Questions to consider

How do we choose a programming language? You’re not just choosing a programming language, you’re also implicitly deciding which subset of language features to use. This is predicated, of course, on knowing about these features. It’s best to inform yourself about what your language/libraries/runtime (let’s call it a software-development tool) can do for you—or find someone who is well-informed to help.

For each feature, you should ask yourself: how useful is it? Does it help me achieve my task?

Let’s take a look at high-level features of a software-development tool that may be important.

Maintainability
  • By whom? What level of programmer?
  • How much will a certain part need to change?
Comprehensibility
  • By whom? What level of programmer?
  • Are you applying the “rule of least power”? That is, are you using the simplest, most effective tool in your arsenal? To know this, you have to expand your arsenal … and then use it judiciously
  • Low syntax noise
Discoverability
  • Can you use the IDE and code-completion to learn the API?
  • How much documentation do you need?
  • How much on-boarding would a new developer need?
  • How easy would it be to hand off to another person or team?
Learnability
  • Even if not especially discoverable, how learnable is the code?
  • Are the patterns consistent?
  • Is the API clear?
Strictness / Correctness
Error-free is strongly encouraged or enforced
Complexity
Inherent vs. Accidental
Idiomatic
Is it written in a way that other programmers of this language or framework can easily understand?
Testability
  • Can you write semantically useful tests?
  • Is it easier to write a test than to debug?
Debuggability
  • Can your debugger set a breakpoint on all of the important bits?
  • Can you even debug it?
  • Is there too much magic?
  • Is there so much generalization that you can’t figure out what’s going on?
Observability
  • Is there sufficient logging to figure out what’s going on without debugging? (This is important once the product is in the field.)
  • What about error-handling? Are problems separated from errors?[1]
  • Can the developer predict what’s happening and measure it?
  • How’s your telemetry?
  • Could the software be monitored if needed?
Performance
  • Does it need to be fast?
  • All of it? Or just parts?

For code designed to be reusable (libraries, frameworks), you can also consider:

Completeness
degree to which the definition/API captures all facets of the problem domain
Expressiveness
Concise and precise
Flexibility
Applicability to different problem domains

Which of the features above matters more depends on what you’re building. A one-off script doesn’t need to satisfy many of these features. A full-blown application that needs to be maintained for 10-20 years by different teams has to be much, much more careful.

Other articles

This isn’t the first time I’ve written about these ideas, so I’ve included links to other, similar articles below.
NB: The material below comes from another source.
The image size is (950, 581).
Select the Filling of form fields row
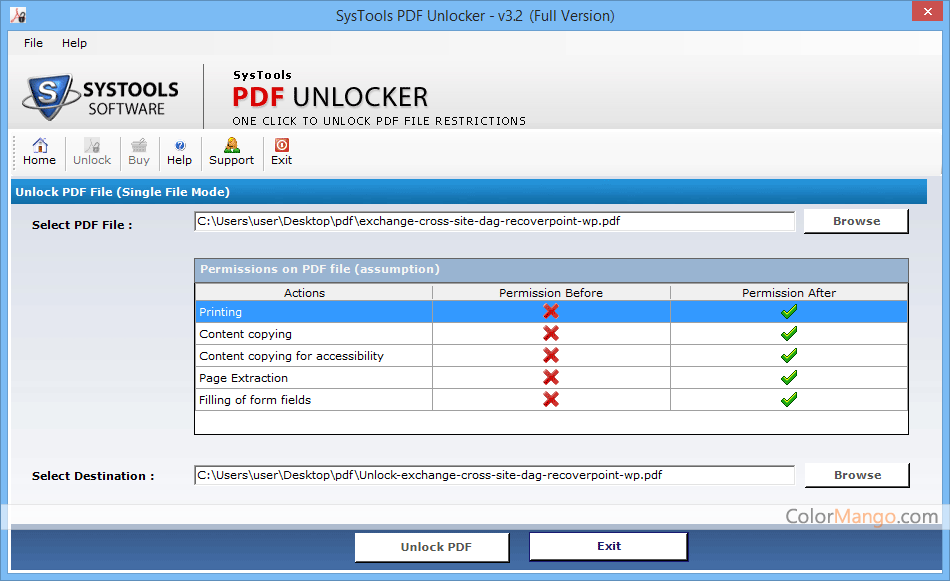[314, 400]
General Programming Practices

These articles discuss the topic of software-development on a similar level to the discussion above.

The articles below are more recent, are more-or-less on the same level, but are also more targeted.
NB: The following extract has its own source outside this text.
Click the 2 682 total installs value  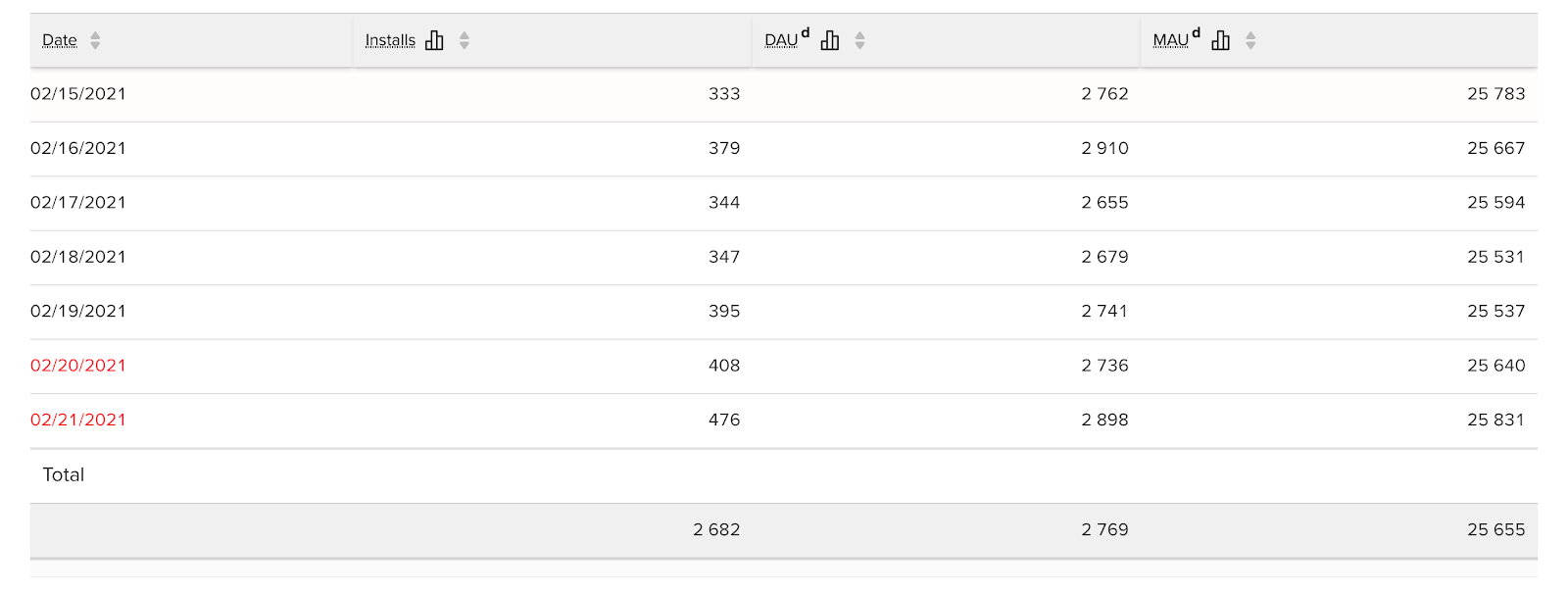pos(716,529)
Encodo White papers archive

These white papers were written from 2006 to 2019 when I was still employed at Encodo Systems AG. They expand on recommended practices of specific facets of software development. They are presented in reverse-chronological order, but can be read in any order.

Videos

This is a YouTube playlist I’ve maintained for years that I continuously update whenever I watch a video that I think would be interesting for other developers. It’s only technology videos, but it’s pretty eclectic (i.e., it’s language- and technology-agnostic).
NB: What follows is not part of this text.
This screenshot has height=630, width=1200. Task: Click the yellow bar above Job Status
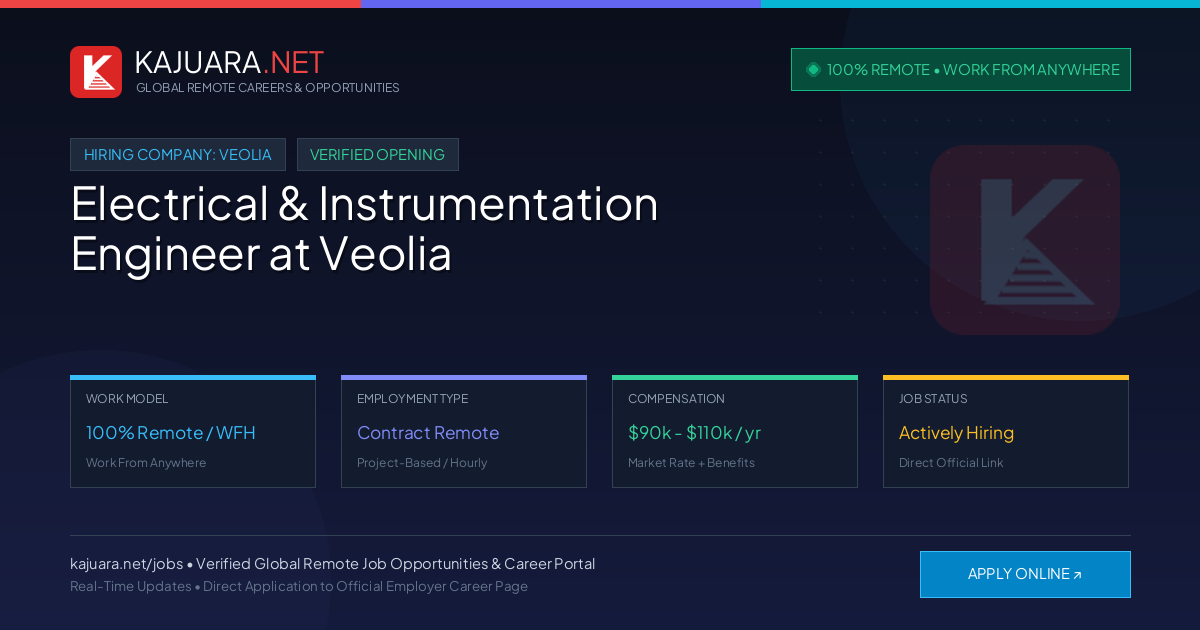click(1006, 377)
Developer suggestions (YouTube)

Conclusion

Pace yourself. You can’t have everything all at once. Programming takes wisdom. Wisdom takes time. It takes practice. It comes, or it doesn’t. It takes different forms.

As Rainer Maria Rilke wrote in 1903[2],

“Forschen Sie jetzt nicht nach den Antworten, die Ihnen nicht gegeben werden können, weil Sie sie nicht leben könnten. Und es handelt sich darum, alles zu leben. Leben Sie jetzt die Fragen. Vielleicht leben Sie dann allmählich, ohne es zu merken, eines fernen Tages in die Antwort hinein.”

Good luck.


[1] See The Error Model by Joe Duffy.
[2] h/t to Ömer for making me aware of this great piece of writing.